Segment Open
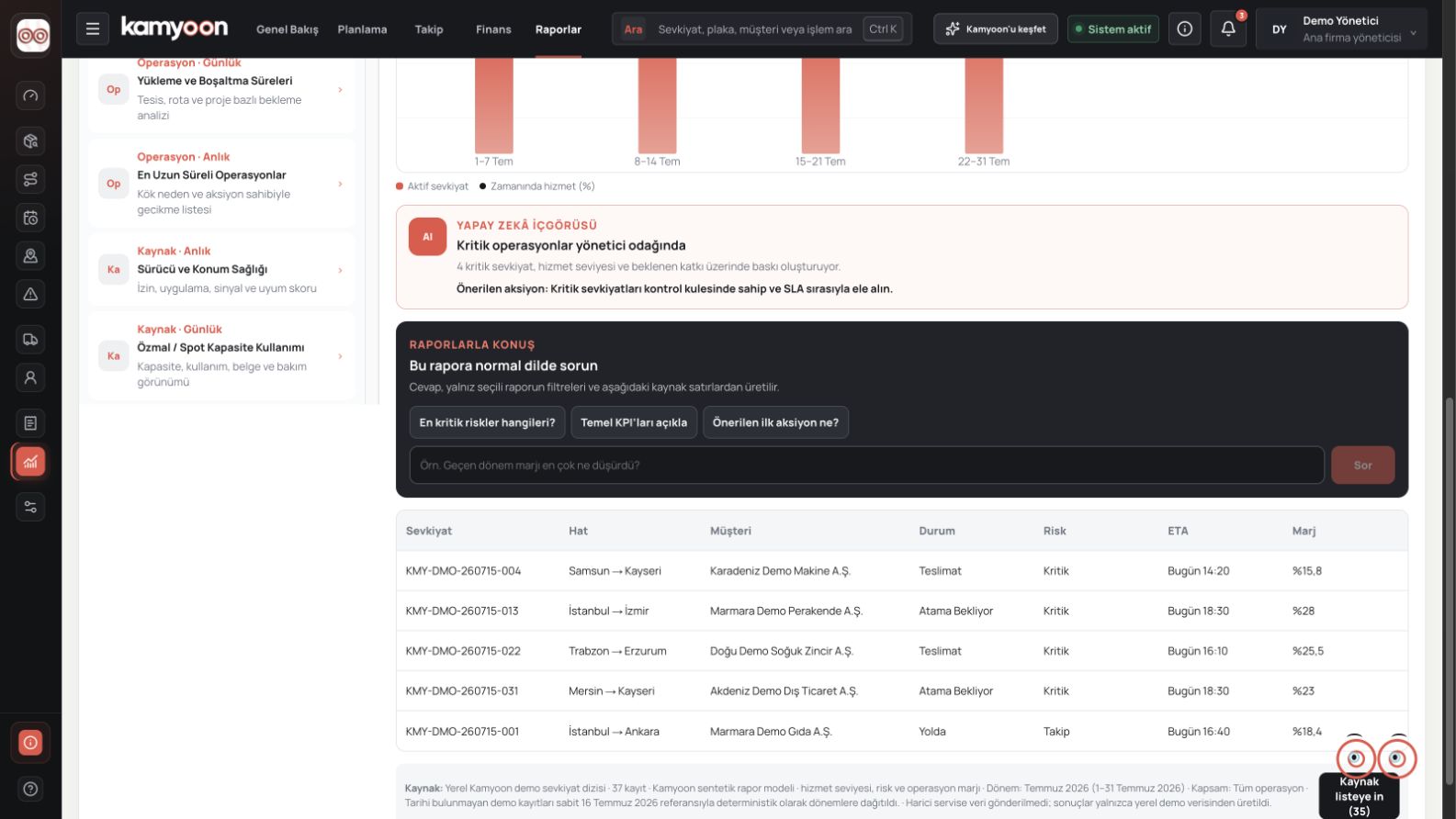The width and height of the screenshot is (1456, 819).
Task: Click the Sistem aktif status indicator
Action: point(1112,29)
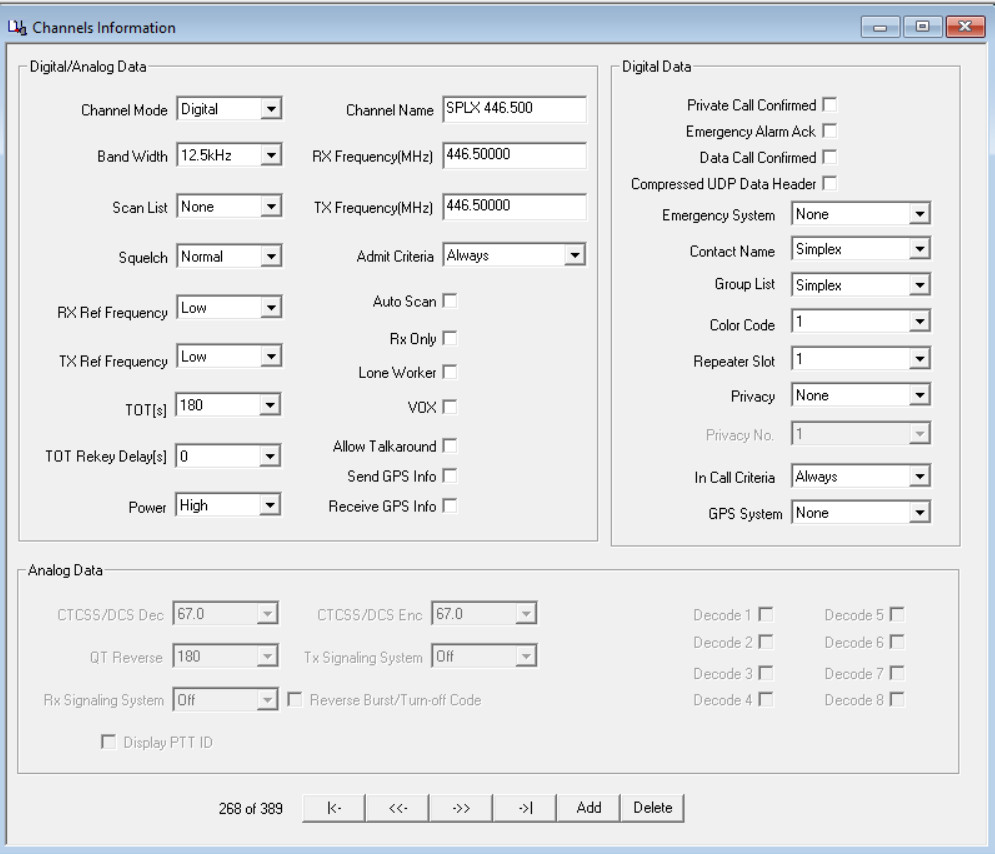The width and height of the screenshot is (995, 854).
Task: Expand the Power level dropdown
Action: (272, 507)
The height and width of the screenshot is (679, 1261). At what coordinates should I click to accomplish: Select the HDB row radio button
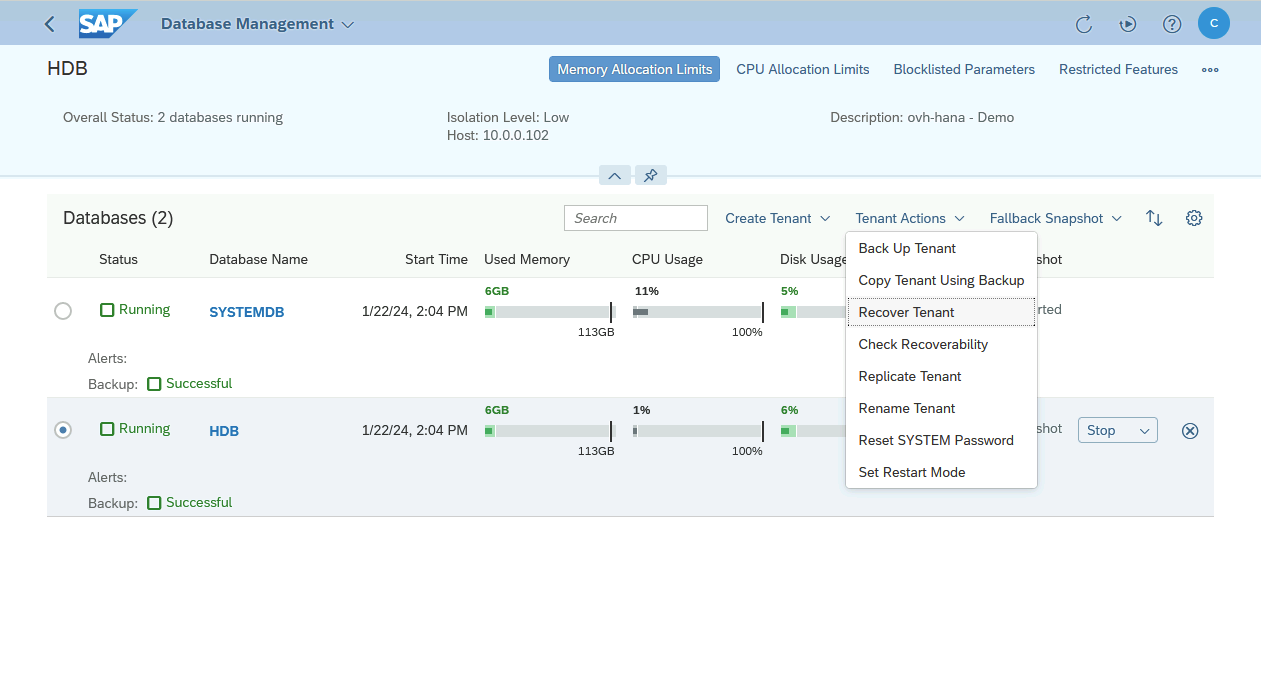(x=63, y=430)
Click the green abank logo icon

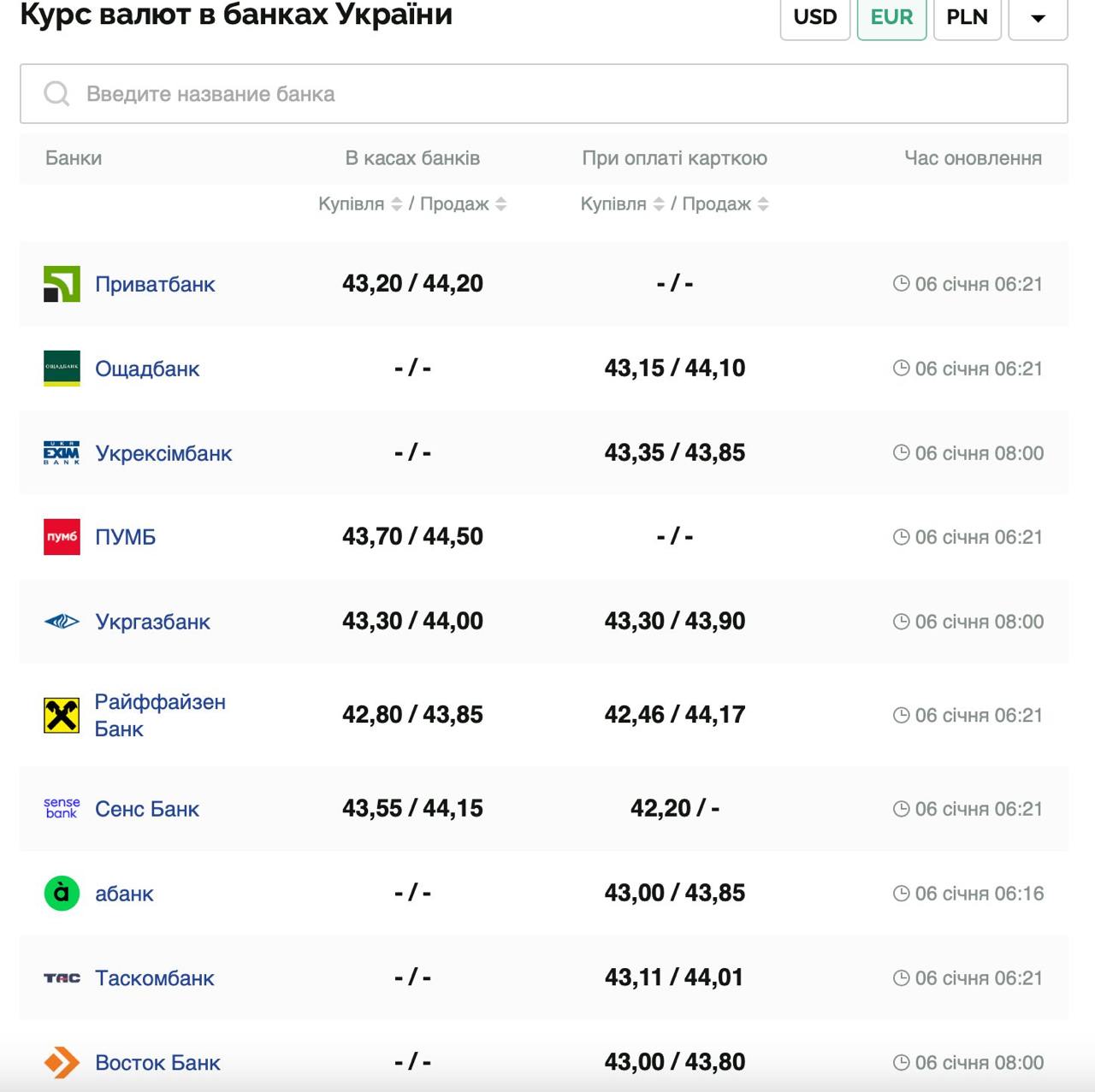pyautogui.click(x=62, y=894)
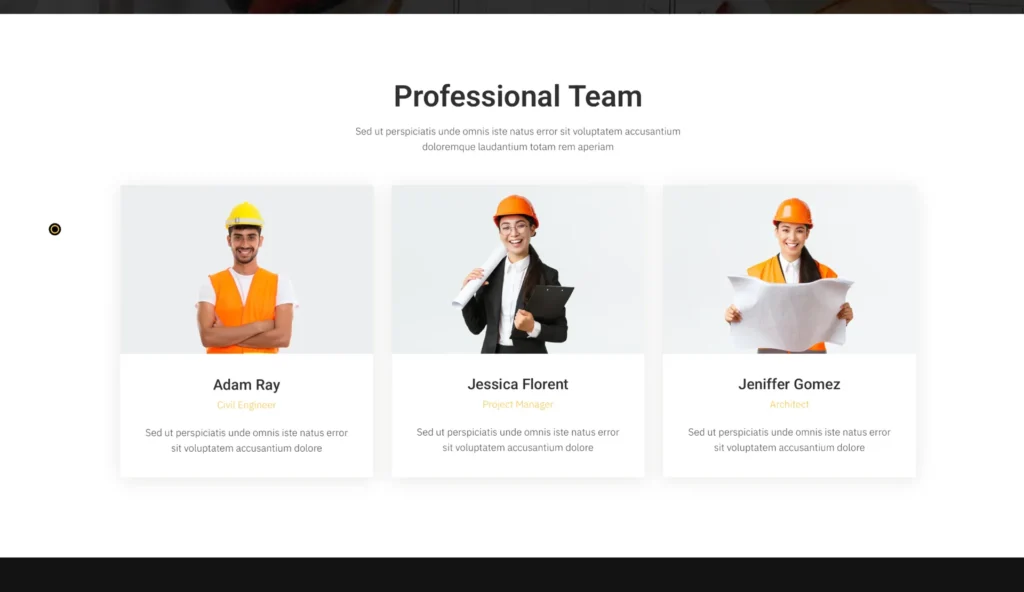Click the description text under Jessica Florent

coord(517,440)
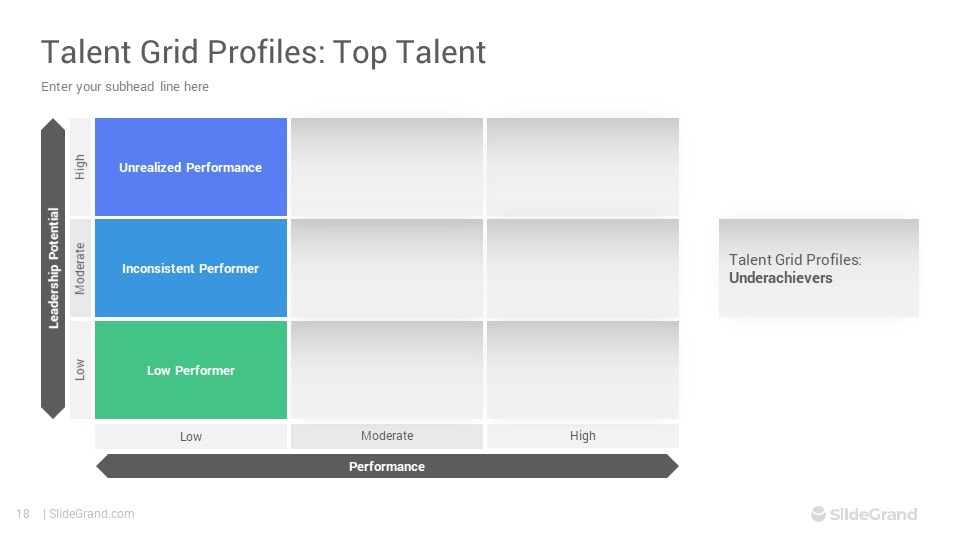Click the subhead line placeholder text
Screen dimensions: 960x540
[125, 86]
Segment Closed
*Exercise description*
Everything from the line containing "The height and" to the final line of the listing above, both ends included, should be transcribed word for word, except for the pictures.

*Solution to this exercise*
The height and width of the screenshot is (679, 1261). At what coordinates should I click to accomplish: Select the HDB row radio button
(x=63, y=430)
Click the green abank logo icon

pyautogui.click(x=62, y=894)
Click the description text under Jessica Florent

coord(517,440)
Click the subhead line placeholder text
Screen dimensions: 960x540
[125, 86]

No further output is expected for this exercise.